# Work to complete
In the essay on cultural identity, which university did the writer attend for college?

-- Page text follows --

During my high school and college years, I struggled often with my identity. I’m Filipino and was born & raised in Southern California, but who am I: American? Filipino? Asian? Maybe a bit of everything? Or none?
I attended a dominantly white high school. In the first couple years, I wanted to fit in so it made sense to focus on assimilating further into American culture. During my junior year, I carpooled every day with my friend Greg back to his house. While I waited for my own ride back home, Greg's mom often whipped up some mean chicken enchilada dinners. Shout out to his mom. Whenever I eat Mexican, I get nostalgic flashbacks of her delicious ‘red sauce’ and the first couple bites of that crunchy yet moist cumin chicken savoriness. I appreciate her tremendously for introducing and sharing a cultural identity outside of my own through tastebuds.
When I started college at UC Irvine, I noticed I had done a cultural one-eighty. Here I was fresh out of high school, ready to sit in my first college lecture of about four hundred people. What did I notice? Asians, a lot of them. Filipinos too. One year later, even more Asians. And no, this was not because I was a biology major. Asians were everywhere, in every lecture hall. Even in the schools of arts and humanities. I guess that 50% freshman enrollment rate for Asians turned out to be hard fact. Like in high school, my mechanism for human belongingness kicked in as I began to build new (mostly Asian) friendships. Yet, my former American identity from high school still preceded this novel environment.

-- Page text concluded --
-- Material supplied follows --

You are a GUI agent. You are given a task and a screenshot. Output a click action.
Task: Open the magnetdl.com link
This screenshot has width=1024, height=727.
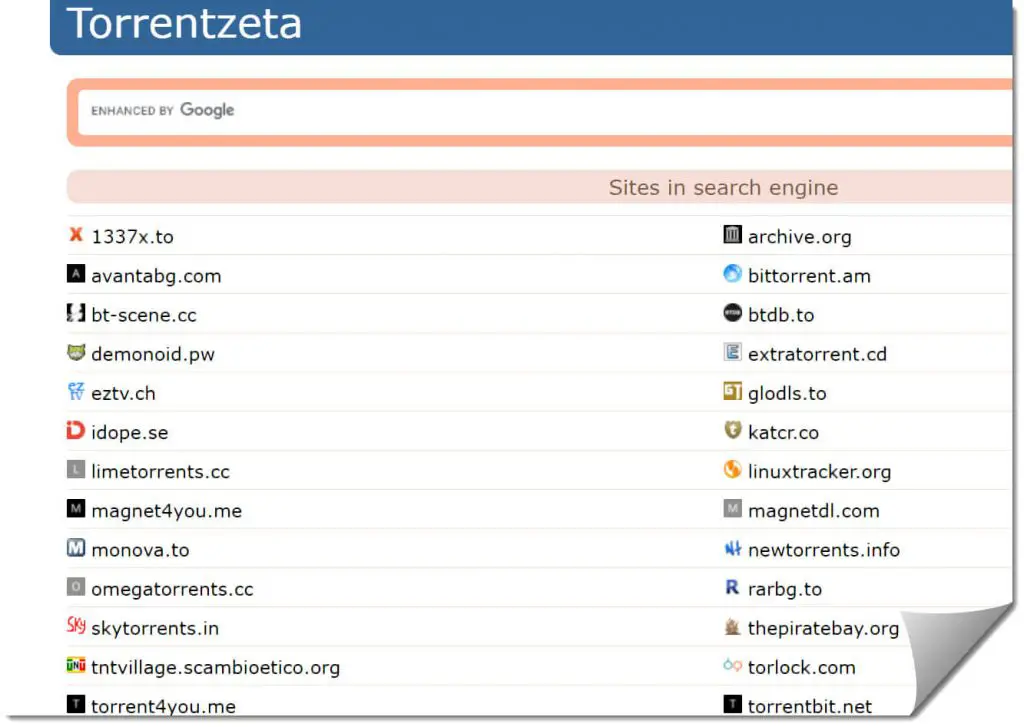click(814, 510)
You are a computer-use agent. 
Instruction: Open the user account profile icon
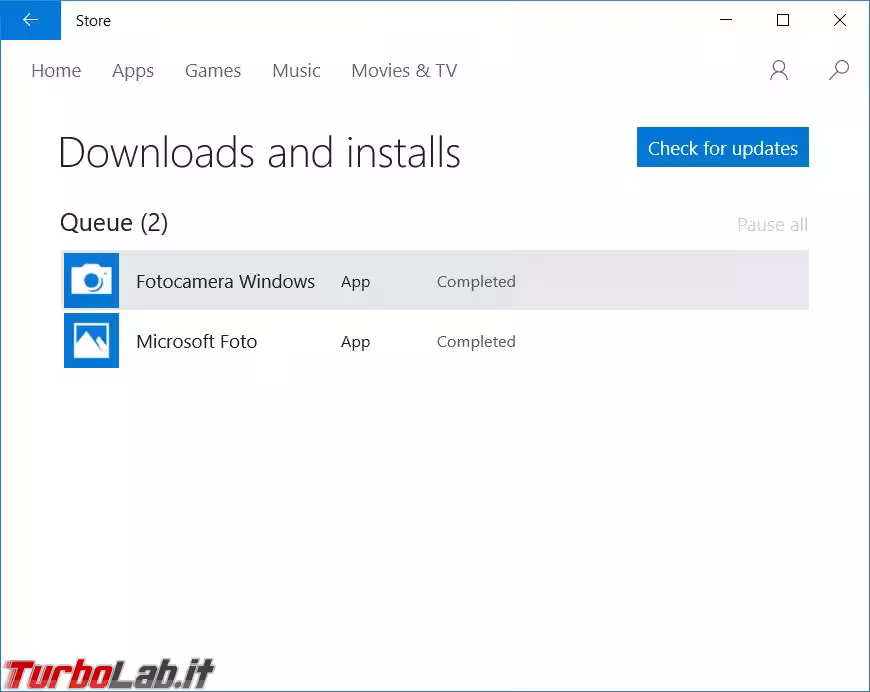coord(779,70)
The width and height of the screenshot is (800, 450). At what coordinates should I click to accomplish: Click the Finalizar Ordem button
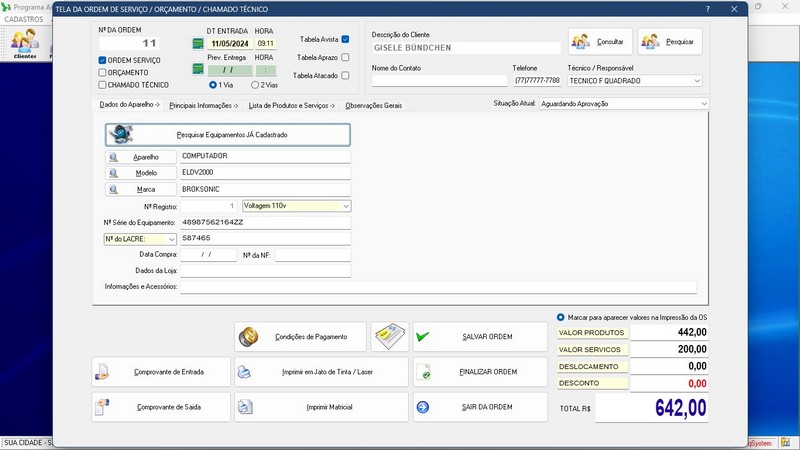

-- Material supplied concluded --

# Task solution
UC Irvine